At an event commemorating the imprisonment 92 years ago of the “Scottsboro Boys”—nine African American teenagers—for rape, a crime none of them committed, OJJDP Administrator Liz Ryan reiterated demands for racial equity in the juvenile justice system. Combatting racial disparities is a “guiding principle” for her work, she said.
“Young people face racially disparate treatment even today,” the Administrator said March 24 at the Scottsboro Boys Museum in Scottsboro, AL. In 2020, African American youth were nearly 2.5 times more likely than their white peers to be arrested, she said, and national data show that youth of color often receive harsher treatment than their white counterparts—even when charged with similar offenses. Youth of color are also more likely to be prosecuted in adult criminal courts—just as the Scottsboro teens were in 1931.
It was the second year of what would become the 10-year Great Depression, and the nine African American teens had hopped a freight train headed to Memphis, TN, in search of work. They never made it.
While travelling through northern Alabama, fights broke out between the African American youth and a group of white teenagers. The white group was forced from the train. Irate, they blamed the altercations on the African American teens. A mob formed. At the Paint Rock, AL, station, white men pulled the African American youth off the train and hauled them to the Scottsboro jail.
At the same time, two white women on the train were caught without tickets. Fearing charges of vagrancy and prostitution, they falsely accused the African American youth of rape. That lie irrevocably altered the lives of those teens. Clarence Norris, Jr., Charlie Weems, Ozie Powell, Andrew Wright, Leroy Wright, Olen Montgomery, Willie Roberson, Haywood Patterson, and Eugene Williams ultimately became national symbols of racial oppression.
“The young men endured courtroom trials, convictions, retrials, and incarceration, collectively spending 130 years in Alabama’s jails and prisons for a crime they did not commit,” Administrator Ryan wrote in a 2021 article published by the Alabama Political Reporter. “Referred to by their supporters as the ‘Scottsboro Boys’ because of where the first trial took place, for years they lived on Alabama’s death row where they could hear the buzz of the electric current as it coursed through the bodies of people being executed.”
Outrage from the case helped propel the civil rights movement and has influenced rulings by the U.S. Supreme Court, including the Powell v. Alabama decision upholding the right of all defendants to effective legal counsel when accused of a capital crime.

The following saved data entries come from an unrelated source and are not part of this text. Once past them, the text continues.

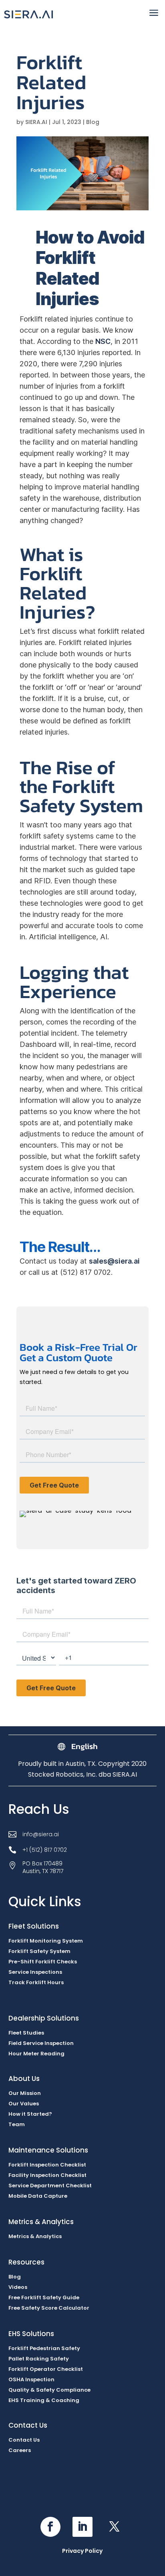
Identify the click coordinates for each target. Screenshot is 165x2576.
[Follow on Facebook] (50, 2527)
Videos (17, 2287)
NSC (103, 341)
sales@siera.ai (114, 1261)
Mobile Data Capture (37, 2196)
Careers (19, 2450)
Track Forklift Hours (36, 1982)
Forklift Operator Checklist (45, 2369)
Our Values (23, 2103)
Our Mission (24, 2093)
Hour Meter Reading (36, 2053)
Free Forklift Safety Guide (43, 2297)
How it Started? (30, 2114)
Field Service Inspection (41, 2043)
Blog (92, 122)
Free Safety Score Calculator (48, 2308)
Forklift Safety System (39, 1951)
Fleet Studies (26, 2033)
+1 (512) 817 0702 (44, 1850)
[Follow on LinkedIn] (82, 2527)
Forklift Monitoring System (45, 1941)
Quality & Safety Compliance (49, 2390)
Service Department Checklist (50, 2185)
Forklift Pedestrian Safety (44, 2348)
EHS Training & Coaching (43, 2400)
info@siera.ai (40, 1834)
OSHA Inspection (31, 2379)
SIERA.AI (36, 122)
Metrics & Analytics (35, 2236)
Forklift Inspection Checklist (47, 2165)
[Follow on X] (115, 2527)
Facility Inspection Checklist (47, 2175)
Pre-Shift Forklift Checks (42, 1961)
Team (16, 2124)
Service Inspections (35, 1972)
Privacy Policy (82, 2551)
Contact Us (24, 2440)
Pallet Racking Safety (38, 2358)
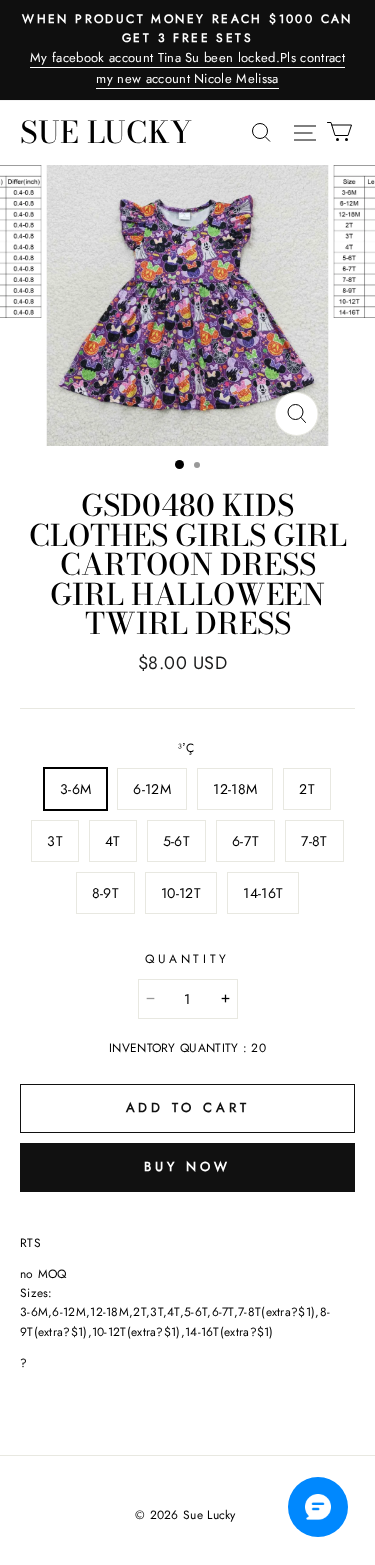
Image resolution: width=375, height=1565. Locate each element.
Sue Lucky (106, 132)
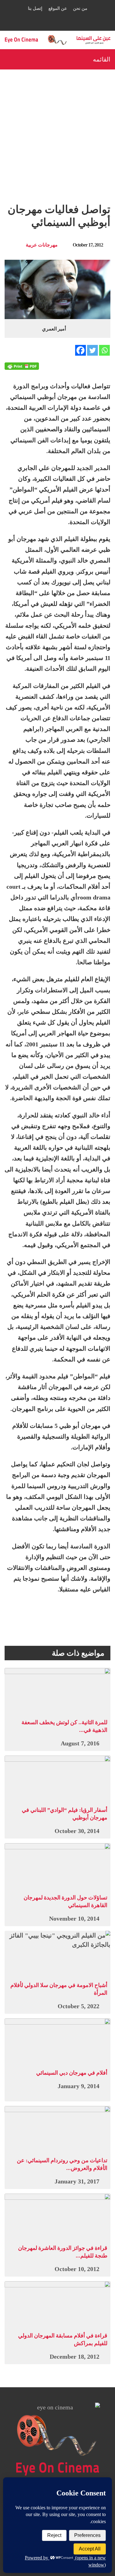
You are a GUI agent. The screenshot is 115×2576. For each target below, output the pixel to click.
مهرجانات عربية (42, 244)
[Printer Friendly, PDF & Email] (22, 366)
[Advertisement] (57, 130)
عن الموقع (57, 8)
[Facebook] (80, 350)
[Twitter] (92, 350)
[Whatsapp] (104, 350)
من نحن (80, 8)
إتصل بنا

While those outcomes may represent progress, it came on the backs of nine young men whose skin color made them prey.
“These teenagers grew into men while enduring years of courtroom trials, convictions, retrials, incarceration—and all that those things bring with them, including physical harm and mental anguish to them and their families—even after one of the women admitted they made up the rape claim,” Administrator Ryan said at the commemoration. “As we remember these nine young people, it is important to renew our collective commitment to addressing the harm that young people too often encounter in our justice system today.”